* **DOCUMENT EXCERPT**:
▽
Compositions of Extrasolar Planets

Compositions of Extrasolar Planets

When extrasolar gas giant planets were first discovered in 1995,1 many astronomers presumed these planets would prove close analogues to the gas giants in our solar system. The list of known extrasolar gas giants now stands above four hundred. Yet none of these four hundred is even remotely similar to Jupiter, Saturn, Uranus, or Neptune.

Today astronomers stand at the verge of discovering rocky terrestrial-type planets the size of Venus and Earth. Already they’ve found several only a few times the mass of Earth.

In anticipation of this forthcoming discovery, a number of theoreticians have generated detailed computer simulations of extrasolar terrestrial planet formation based on the measured physical properties of known extrasolar planetary systems. So far, however, these simulations have considered only the dynamics of terrestrial planet formation and not the detailed chemical compositions of the final terrestrial planets produced.
△
* **ENTRIES SHOWN**:
▽
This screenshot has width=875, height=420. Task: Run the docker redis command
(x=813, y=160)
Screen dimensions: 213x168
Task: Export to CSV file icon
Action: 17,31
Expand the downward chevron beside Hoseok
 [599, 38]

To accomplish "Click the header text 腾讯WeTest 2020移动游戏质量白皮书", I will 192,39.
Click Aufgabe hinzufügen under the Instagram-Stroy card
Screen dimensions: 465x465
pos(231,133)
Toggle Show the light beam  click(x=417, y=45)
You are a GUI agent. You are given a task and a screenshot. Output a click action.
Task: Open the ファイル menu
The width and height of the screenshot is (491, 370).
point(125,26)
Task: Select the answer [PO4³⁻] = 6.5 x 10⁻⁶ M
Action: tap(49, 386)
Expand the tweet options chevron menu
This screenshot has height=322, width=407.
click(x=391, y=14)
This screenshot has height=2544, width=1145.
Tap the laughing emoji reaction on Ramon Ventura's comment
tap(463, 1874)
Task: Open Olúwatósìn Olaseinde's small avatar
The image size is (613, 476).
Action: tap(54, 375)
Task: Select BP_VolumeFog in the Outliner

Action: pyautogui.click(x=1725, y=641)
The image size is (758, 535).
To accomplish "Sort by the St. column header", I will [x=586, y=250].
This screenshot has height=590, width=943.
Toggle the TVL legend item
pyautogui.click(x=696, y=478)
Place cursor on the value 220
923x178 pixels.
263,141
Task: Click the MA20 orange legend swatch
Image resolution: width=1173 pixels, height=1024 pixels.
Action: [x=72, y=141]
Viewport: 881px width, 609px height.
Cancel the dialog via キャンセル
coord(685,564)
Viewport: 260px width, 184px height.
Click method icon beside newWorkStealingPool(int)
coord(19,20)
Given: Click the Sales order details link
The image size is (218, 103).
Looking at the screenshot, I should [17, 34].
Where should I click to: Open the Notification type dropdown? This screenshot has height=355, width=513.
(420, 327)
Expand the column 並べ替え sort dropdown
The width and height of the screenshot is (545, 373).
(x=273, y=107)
△
* **WRITTEN PROBLEM A**:
According to the passage on extrasolar planet compositions, what aspect of terrestrial planet formation have the computer simulations considered so far?
* **WRITTEN PROBLEM B**:
Copy out all of the entries that follow the passage on extrasolar planets, line for line and with no changes.

* **EXERCISE OUTPUT A**:
Only the dynamics of terrestrial planet formation, not the detailed chemical compositions of the final planets.

* **EXERCISE OUTPUT B**:
This screenshot has width=875, height=420. Task: Run the docker redis command
(x=813, y=160)
Screen dimensions: 213x168
Task: Export to CSV file icon
Action: 17,31
Expand the downward chevron beside Hoseok
 [599, 38]

To accomplish "Click the header text 腾讯WeTest 2020移动游戏质量白皮书", I will 192,39.
Click Aufgabe hinzufügen under the Instagram-Stroy card
Screen dimensions: 465x465
pos(231,133)
Toggle Show the light beam  click(x=417, y=45)
You are a GUI agent. You are given a task and a screenshot. Output a click action.
Task: Open the ファイル menu
The width and height of the screenshot is (491, 370).
point(125,26)
Task: Select the answer [PO4³⁻] = 6.5 x 10⁻⁶ M
Action: tap(49, 386)
Expand the tweet options chevron menu
This screenshot has height=322, width=407.
click(x=391, y=14)
This screenshot has height=2544, width=1145.
Tap the laughing emoji reaction on Ramon Ventura's comment
tap(463, 1874)
Task: Open Olúwatósìn Olaseinde's small avatar
The image size is (613, 476).
Action: tap(54, 375)
Task: Select BP_VolumeFog in the Outliner

Action: pyautogui.click(x=1725, y=641)
The image size is (758, 535).
To accomplish "Sort by the St. column header", I will [x=586, y=250].
This screenshot has height=590, width=943.
Toggle the TVL legend item
pyautogui.click(x=696, y=478)
Place cursor on the value 220
923x178 pixels.
263,141
Task: Click the MA20 orange legend swatch
Image resolution: width=1173 pixels, height=1024 pixels.
Action: [x=72, y=141]
Viewport: 881px width, 609px height.
Cancel the dialog via キャンセル
coord(685,564)
Viewport: 260px width, 184px height.
Click method icon beside newWorkStealingPool(int)
coord(19,20)
Given: Click the Sales order details link
The image size is (218, 103).
Looking at the screenshot, I should [17, 34].
Where should I click to: Open the Notification type dropdown? This screenshot has height=355, width=513.
(420, 327)
Expand the column 並べ替え sort dropdown
The width and height of the screenshot is (545, 373).
(x=273, y=107)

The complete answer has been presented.